**TASK INSTRUCTIONS:** Check each line of the data for "computer", then give the number of lines that have it, without any other words.
Segment Start: DATA TO EXAMINE
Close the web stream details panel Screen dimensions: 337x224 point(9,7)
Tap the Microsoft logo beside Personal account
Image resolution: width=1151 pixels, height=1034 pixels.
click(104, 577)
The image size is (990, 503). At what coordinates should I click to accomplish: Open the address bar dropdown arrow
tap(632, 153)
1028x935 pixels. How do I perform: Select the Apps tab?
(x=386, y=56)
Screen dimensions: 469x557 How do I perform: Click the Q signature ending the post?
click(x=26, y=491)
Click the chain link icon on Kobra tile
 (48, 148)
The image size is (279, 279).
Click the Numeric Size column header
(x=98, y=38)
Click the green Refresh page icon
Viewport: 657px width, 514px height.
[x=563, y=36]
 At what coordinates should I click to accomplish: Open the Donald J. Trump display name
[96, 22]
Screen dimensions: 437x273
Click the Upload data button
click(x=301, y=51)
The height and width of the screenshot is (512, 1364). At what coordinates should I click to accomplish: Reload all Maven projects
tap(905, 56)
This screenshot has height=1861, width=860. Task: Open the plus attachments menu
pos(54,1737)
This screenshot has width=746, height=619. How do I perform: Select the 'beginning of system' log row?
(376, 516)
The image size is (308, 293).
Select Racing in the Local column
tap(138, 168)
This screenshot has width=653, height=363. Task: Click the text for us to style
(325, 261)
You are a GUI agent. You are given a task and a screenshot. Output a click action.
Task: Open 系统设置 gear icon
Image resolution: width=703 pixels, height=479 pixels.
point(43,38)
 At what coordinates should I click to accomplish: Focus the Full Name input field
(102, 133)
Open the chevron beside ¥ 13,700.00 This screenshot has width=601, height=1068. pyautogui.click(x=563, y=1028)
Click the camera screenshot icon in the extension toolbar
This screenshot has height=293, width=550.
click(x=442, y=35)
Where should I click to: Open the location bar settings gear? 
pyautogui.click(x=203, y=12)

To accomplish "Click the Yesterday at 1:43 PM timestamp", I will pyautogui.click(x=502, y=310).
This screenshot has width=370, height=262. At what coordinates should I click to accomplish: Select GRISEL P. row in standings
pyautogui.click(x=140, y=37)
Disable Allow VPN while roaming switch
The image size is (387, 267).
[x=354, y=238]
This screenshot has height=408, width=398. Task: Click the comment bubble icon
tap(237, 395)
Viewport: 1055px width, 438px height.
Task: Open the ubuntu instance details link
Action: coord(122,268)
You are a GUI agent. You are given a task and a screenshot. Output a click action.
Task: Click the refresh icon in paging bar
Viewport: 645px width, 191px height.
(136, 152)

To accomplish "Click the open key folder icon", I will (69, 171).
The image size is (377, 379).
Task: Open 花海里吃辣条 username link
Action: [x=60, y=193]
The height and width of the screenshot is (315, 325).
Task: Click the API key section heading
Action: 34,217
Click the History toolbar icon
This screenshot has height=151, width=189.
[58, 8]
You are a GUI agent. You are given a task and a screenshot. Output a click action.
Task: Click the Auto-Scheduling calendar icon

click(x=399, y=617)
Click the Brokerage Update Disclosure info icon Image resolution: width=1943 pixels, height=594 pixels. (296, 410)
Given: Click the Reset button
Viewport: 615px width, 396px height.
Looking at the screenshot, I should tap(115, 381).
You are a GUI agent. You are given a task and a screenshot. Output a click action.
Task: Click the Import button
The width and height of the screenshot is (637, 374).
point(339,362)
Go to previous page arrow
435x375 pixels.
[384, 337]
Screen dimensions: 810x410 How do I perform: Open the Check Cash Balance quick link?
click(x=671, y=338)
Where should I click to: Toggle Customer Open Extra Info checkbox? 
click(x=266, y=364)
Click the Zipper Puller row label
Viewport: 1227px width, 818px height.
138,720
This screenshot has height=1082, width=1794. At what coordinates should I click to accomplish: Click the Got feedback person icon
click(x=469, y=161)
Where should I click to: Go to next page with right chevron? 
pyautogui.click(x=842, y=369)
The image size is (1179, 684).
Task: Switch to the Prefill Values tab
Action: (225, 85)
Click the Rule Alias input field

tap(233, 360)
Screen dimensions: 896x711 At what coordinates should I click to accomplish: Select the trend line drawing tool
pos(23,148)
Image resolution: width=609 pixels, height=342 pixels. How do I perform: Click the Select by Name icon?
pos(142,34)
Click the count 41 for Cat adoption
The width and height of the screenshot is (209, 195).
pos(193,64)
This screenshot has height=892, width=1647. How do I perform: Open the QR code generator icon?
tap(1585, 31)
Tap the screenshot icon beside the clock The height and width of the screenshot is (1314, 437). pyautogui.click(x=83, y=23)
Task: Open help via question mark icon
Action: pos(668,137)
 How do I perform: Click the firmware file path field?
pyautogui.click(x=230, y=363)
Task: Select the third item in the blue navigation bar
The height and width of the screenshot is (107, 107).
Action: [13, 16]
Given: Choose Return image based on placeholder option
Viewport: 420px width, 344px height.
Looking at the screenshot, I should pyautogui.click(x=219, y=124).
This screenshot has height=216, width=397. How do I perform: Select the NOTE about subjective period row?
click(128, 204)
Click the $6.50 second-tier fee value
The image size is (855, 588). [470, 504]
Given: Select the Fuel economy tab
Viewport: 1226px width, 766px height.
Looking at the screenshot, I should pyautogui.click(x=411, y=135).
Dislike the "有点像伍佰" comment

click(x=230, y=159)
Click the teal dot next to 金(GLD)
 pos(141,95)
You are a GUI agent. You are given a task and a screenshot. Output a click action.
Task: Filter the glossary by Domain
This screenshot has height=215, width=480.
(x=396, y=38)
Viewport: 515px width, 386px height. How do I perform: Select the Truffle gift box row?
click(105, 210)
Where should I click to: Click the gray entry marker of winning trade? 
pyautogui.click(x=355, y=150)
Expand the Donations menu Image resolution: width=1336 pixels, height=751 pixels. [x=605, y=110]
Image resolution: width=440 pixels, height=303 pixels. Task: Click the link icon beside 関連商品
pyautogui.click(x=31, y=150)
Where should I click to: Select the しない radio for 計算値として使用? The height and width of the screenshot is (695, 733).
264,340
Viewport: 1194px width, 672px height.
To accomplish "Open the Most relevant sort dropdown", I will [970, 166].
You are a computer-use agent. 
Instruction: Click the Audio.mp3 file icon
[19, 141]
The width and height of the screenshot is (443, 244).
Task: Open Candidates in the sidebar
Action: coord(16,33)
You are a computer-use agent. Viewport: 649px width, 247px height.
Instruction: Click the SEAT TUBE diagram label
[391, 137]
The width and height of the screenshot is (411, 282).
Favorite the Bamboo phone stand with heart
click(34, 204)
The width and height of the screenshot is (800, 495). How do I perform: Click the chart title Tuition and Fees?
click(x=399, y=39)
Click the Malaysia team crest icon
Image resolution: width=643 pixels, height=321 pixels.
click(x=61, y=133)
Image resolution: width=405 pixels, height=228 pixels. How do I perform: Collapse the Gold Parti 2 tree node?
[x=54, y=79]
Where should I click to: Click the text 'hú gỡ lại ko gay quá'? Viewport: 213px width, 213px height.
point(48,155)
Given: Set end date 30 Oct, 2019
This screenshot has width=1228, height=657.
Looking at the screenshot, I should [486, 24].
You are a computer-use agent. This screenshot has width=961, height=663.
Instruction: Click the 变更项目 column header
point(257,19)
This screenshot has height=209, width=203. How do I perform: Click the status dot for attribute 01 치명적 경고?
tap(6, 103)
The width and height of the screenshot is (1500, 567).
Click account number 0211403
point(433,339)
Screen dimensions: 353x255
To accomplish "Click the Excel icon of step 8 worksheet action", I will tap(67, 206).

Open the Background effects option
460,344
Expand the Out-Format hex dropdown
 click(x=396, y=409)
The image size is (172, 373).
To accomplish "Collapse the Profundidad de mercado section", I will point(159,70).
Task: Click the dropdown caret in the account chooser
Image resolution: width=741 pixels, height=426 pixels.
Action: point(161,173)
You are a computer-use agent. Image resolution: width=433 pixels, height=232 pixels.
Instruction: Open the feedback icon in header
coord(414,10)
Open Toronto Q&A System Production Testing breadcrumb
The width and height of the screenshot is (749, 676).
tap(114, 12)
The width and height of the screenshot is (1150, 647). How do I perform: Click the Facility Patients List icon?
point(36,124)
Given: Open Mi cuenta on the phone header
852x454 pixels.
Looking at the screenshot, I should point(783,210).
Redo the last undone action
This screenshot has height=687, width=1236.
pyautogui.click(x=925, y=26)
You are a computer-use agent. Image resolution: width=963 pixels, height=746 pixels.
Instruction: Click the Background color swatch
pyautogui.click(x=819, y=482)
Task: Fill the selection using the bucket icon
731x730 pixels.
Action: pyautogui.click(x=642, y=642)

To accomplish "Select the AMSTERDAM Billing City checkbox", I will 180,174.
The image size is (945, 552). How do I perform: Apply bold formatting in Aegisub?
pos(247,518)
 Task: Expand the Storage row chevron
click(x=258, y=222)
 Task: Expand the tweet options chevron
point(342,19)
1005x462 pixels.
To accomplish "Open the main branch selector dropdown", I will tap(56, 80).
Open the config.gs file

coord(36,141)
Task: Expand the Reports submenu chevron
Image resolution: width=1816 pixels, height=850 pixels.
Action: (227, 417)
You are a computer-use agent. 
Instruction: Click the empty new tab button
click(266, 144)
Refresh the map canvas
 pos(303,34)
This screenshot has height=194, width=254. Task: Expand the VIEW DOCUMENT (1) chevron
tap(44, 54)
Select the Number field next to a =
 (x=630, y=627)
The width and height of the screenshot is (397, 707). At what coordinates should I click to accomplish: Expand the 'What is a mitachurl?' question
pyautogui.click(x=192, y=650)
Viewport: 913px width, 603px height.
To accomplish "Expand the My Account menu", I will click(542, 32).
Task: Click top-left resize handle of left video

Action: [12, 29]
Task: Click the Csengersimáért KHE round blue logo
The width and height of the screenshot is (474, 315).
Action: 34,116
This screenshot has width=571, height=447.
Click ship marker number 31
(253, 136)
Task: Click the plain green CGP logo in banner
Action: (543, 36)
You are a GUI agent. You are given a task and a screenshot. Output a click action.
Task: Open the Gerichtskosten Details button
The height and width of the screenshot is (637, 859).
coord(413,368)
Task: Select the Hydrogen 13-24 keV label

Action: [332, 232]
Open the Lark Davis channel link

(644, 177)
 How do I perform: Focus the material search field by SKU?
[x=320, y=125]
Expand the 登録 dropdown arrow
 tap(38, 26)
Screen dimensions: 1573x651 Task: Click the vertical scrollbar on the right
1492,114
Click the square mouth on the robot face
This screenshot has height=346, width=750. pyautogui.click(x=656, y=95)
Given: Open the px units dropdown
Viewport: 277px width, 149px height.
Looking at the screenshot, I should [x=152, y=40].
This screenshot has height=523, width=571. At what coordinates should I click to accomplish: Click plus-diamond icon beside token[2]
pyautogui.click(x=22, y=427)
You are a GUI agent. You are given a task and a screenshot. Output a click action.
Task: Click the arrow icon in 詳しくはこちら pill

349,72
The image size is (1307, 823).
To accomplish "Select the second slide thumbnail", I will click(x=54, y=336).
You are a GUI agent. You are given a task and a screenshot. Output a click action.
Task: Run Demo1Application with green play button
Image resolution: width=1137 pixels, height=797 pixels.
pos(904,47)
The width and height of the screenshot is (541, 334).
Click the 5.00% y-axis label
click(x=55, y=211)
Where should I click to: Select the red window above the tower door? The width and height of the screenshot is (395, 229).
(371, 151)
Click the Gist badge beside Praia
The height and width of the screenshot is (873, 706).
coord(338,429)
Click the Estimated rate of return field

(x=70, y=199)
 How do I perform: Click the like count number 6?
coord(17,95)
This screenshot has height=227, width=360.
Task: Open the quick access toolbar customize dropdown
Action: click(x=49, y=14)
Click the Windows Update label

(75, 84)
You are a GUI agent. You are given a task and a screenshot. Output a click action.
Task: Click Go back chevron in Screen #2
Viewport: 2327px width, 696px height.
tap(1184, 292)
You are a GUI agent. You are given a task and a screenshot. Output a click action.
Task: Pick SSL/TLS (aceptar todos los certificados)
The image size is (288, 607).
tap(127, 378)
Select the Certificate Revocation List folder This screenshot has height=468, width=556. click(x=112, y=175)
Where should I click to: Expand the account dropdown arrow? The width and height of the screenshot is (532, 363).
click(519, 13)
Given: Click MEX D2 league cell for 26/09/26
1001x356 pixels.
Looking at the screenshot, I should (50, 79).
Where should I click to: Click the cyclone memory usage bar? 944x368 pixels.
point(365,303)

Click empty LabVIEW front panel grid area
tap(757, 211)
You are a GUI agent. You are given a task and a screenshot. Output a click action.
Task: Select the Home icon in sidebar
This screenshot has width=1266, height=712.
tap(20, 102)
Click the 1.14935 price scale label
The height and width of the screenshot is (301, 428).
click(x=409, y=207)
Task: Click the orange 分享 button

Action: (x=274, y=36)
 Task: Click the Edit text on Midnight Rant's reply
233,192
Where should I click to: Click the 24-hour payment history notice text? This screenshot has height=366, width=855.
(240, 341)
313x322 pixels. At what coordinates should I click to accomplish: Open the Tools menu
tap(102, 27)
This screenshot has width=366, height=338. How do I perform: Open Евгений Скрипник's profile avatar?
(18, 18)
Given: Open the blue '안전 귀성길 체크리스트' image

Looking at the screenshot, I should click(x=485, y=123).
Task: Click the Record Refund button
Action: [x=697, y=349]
Segment End: DATA TO EXAMINE
**FINAL ANSWER:** 6